Work order: From the line containing "You are a computer-use" to the end of the records, print every line exactly, both ends included, and leave out the pictures.

The data:
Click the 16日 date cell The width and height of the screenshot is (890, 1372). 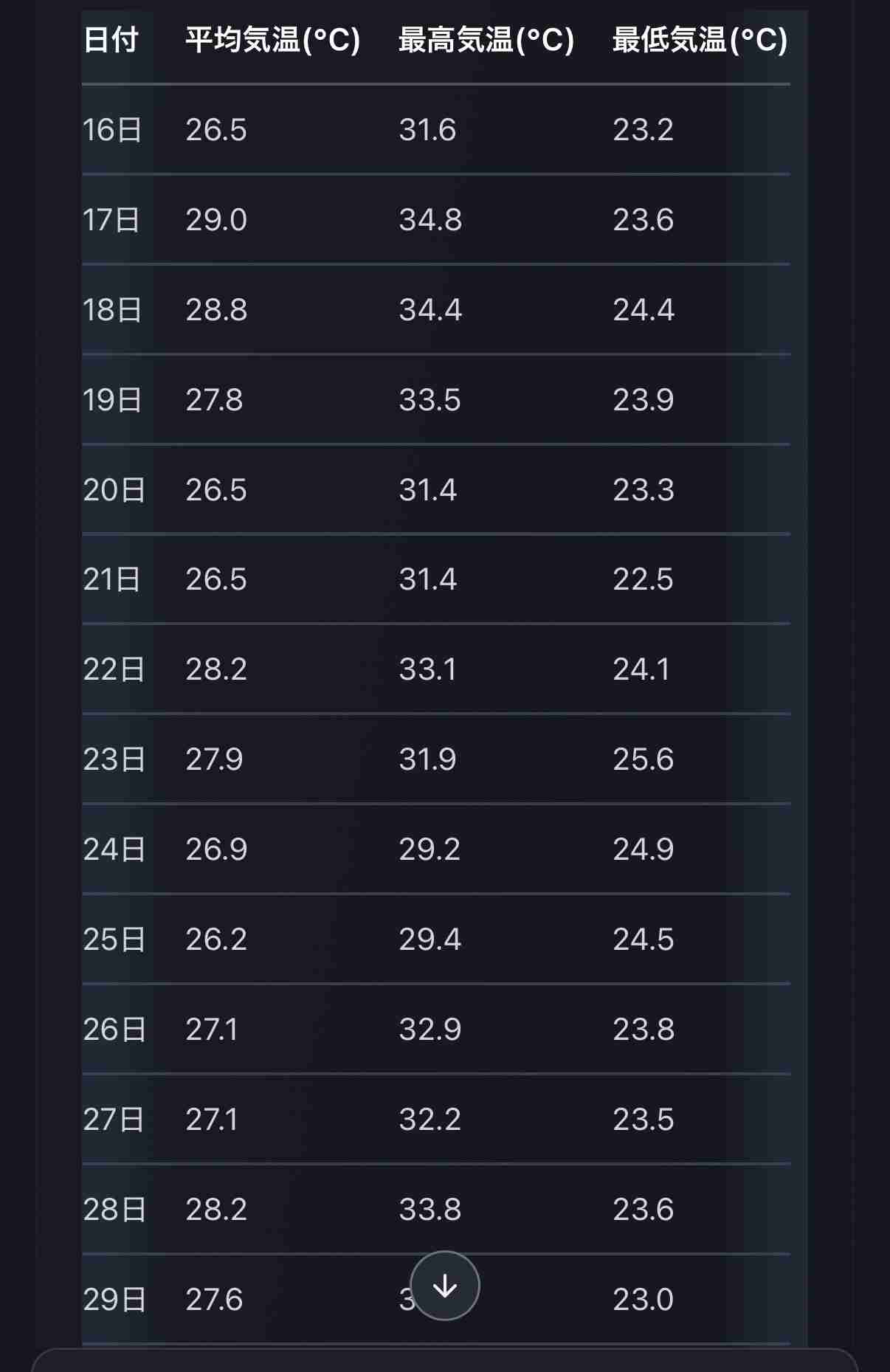112,130
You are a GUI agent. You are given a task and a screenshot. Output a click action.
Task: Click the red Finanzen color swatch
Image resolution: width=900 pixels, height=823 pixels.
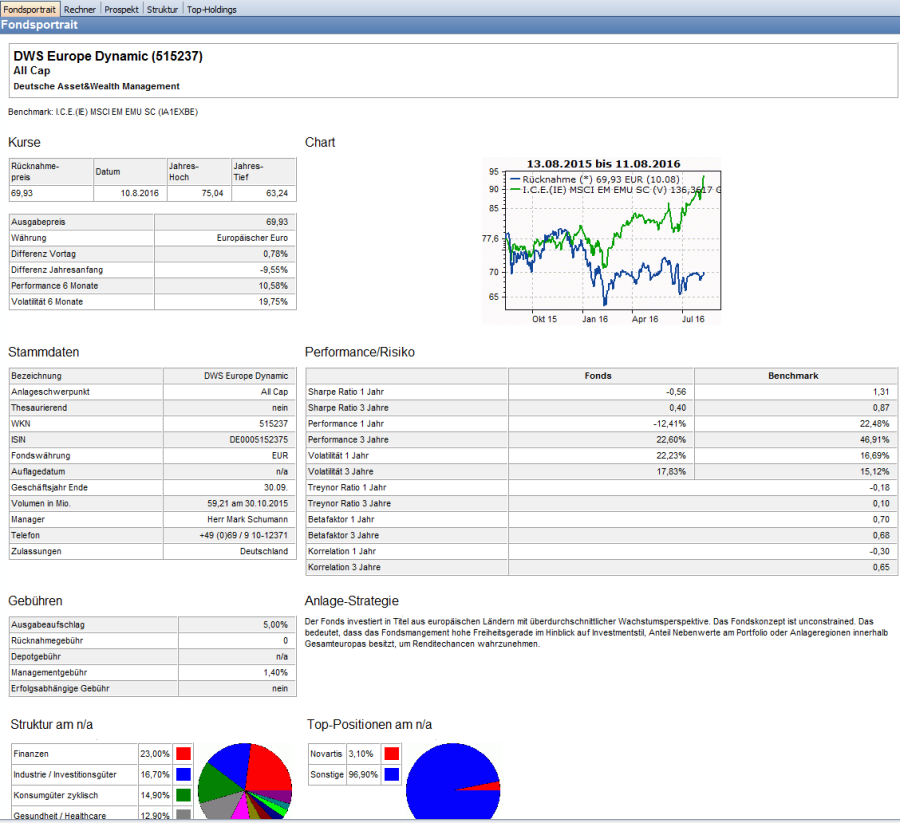point(183,753)
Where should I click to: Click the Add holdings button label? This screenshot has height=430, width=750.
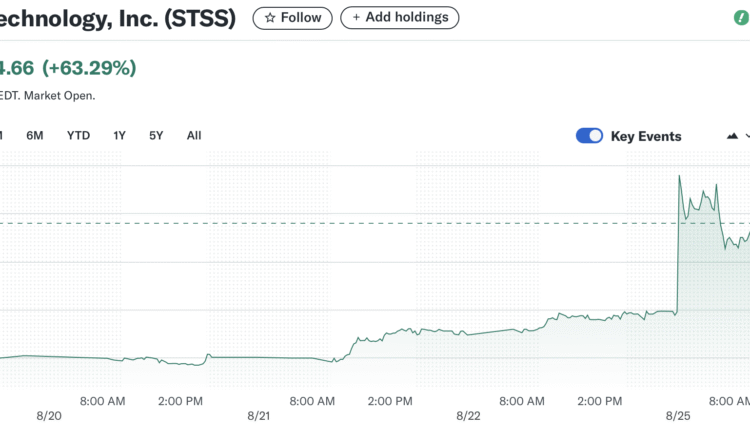point(408,18)
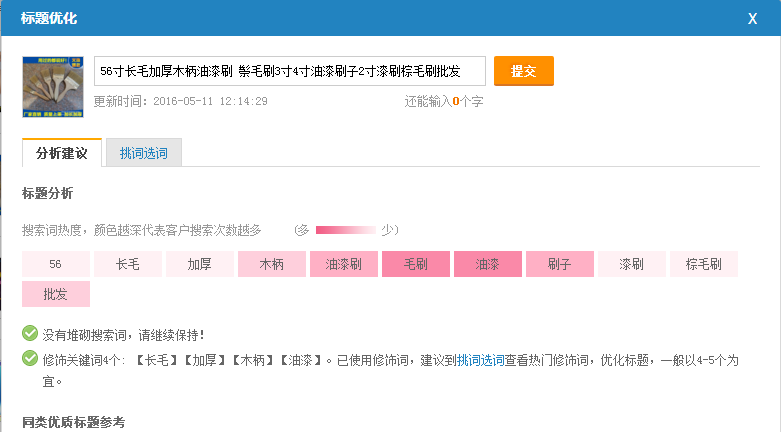Image resolution: width=781 pixels, height=432 pixels.
Task: Click the orange 提交 button
Action: pos(523,71)
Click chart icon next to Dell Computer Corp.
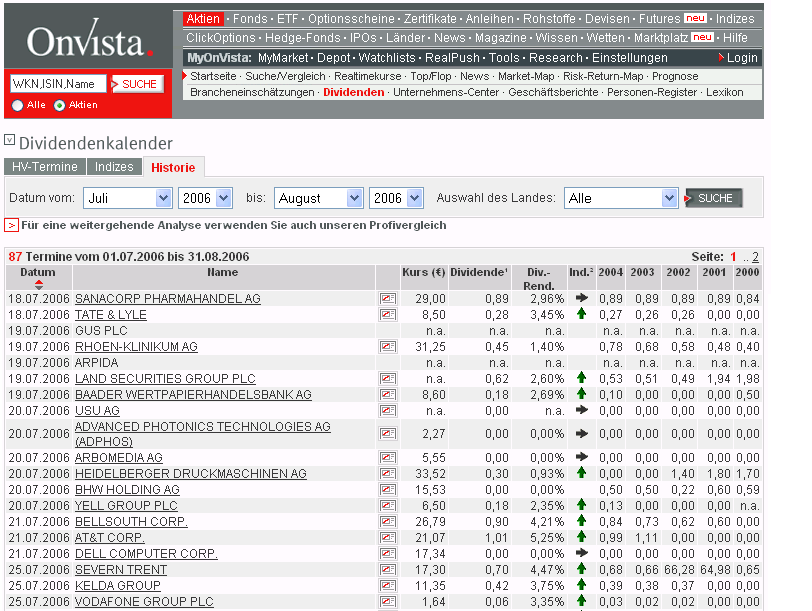The image size is (812, 611). (387, 554)
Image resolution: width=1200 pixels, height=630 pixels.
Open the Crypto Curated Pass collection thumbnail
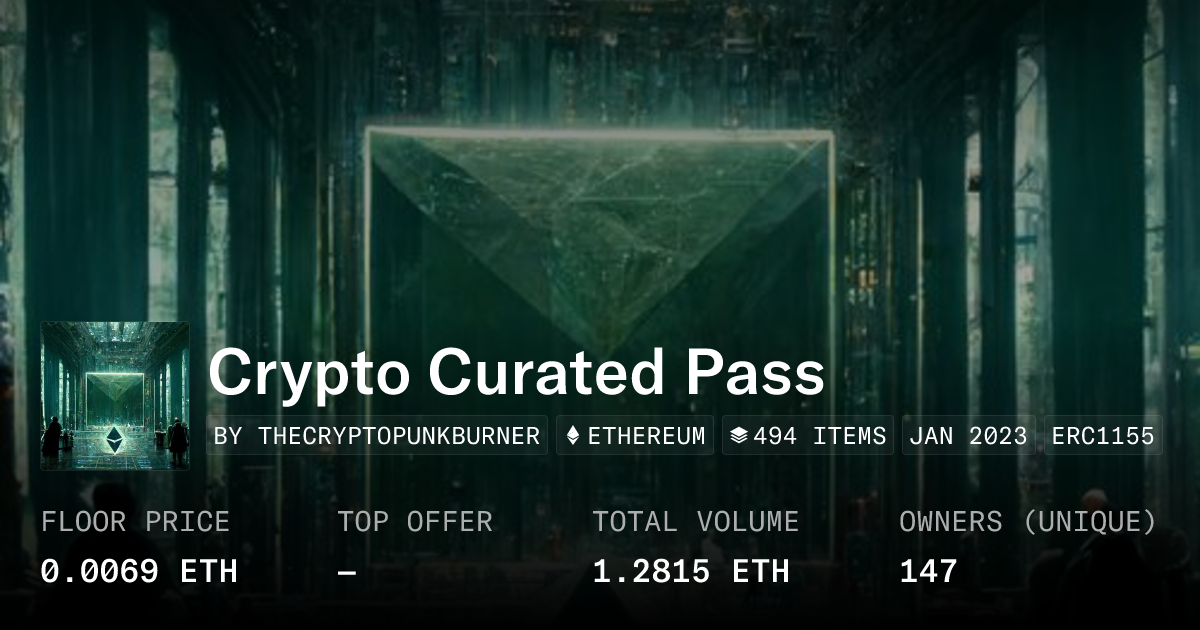click(115, 396)
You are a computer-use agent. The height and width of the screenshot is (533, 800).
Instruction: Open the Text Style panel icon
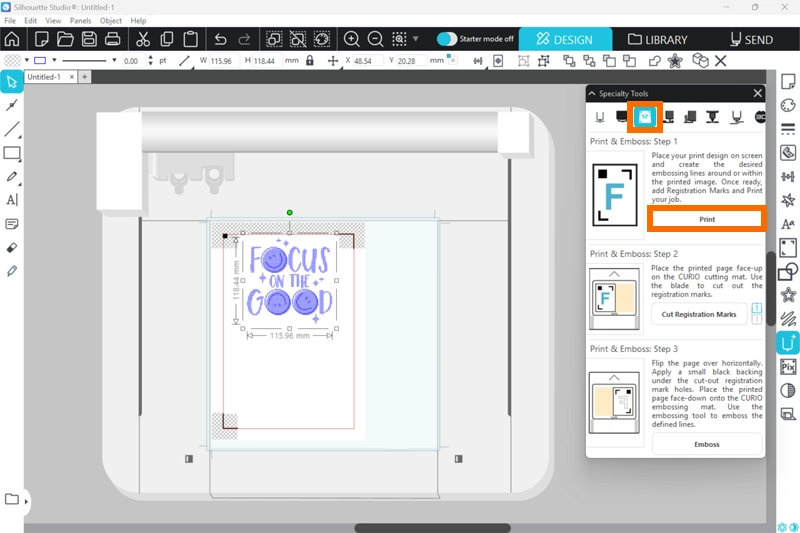[788, 224]
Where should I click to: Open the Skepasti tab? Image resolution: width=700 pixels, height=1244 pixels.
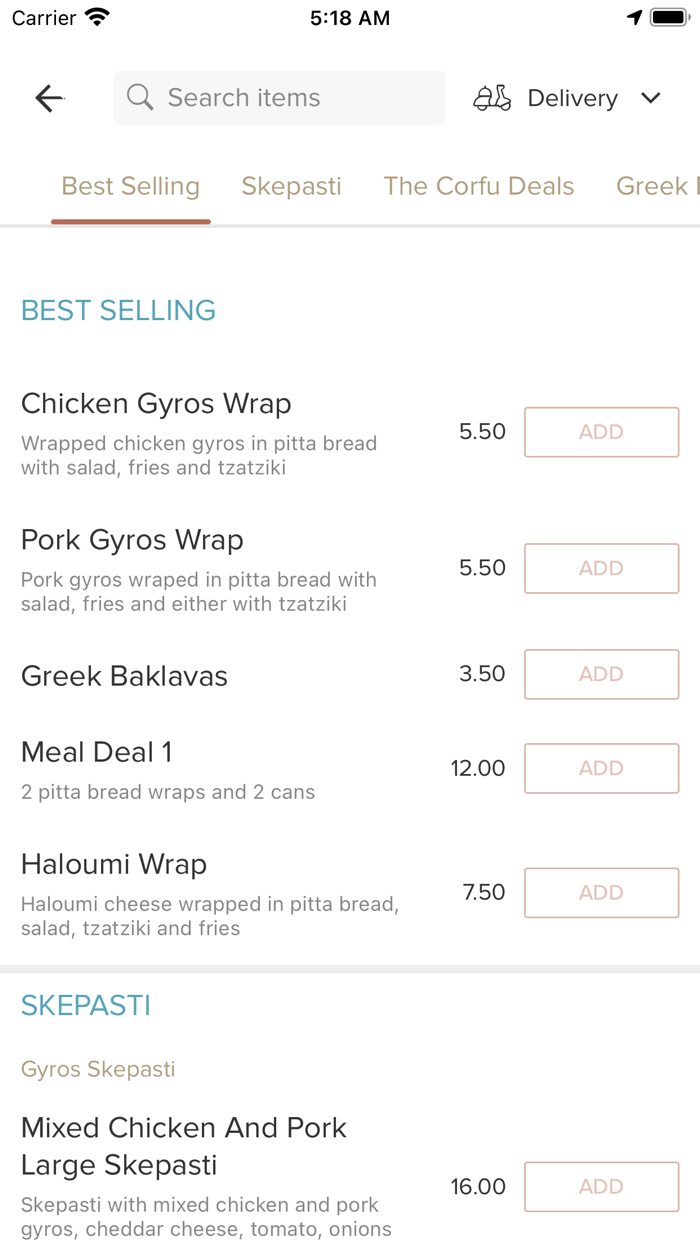tap(291, 187)
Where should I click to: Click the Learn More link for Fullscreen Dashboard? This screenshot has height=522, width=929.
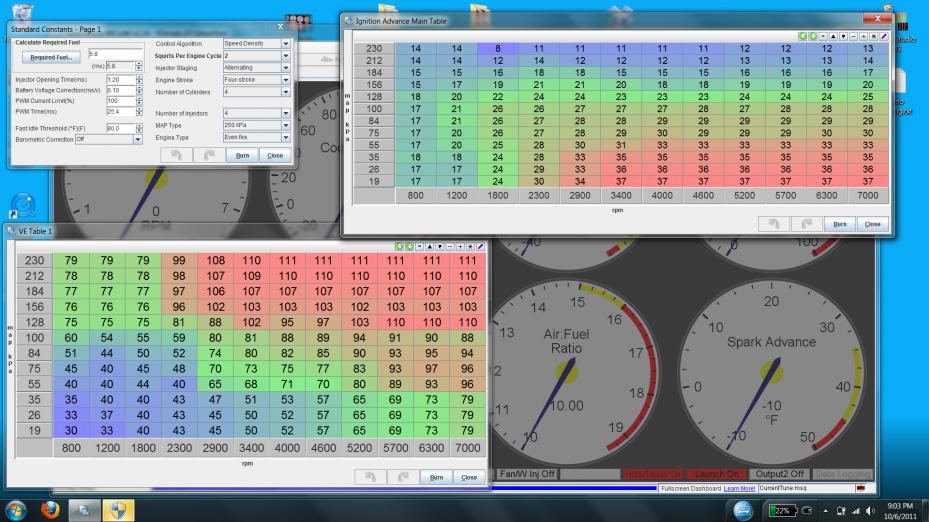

Response below:
You are a computer-use agent. The height and width of the screenshot is (533, 800).
Instruction: Open the Text Style panel icon
[788, 224]
Where should I click to: Open the Skepasti tab? Image resolution: width=700 pixels, height=1244 pixels.
tap(291, 187)
Where should I click to: Click the Learn More link for Fullscreen Dashboard? This screenshot has height=522, width=929.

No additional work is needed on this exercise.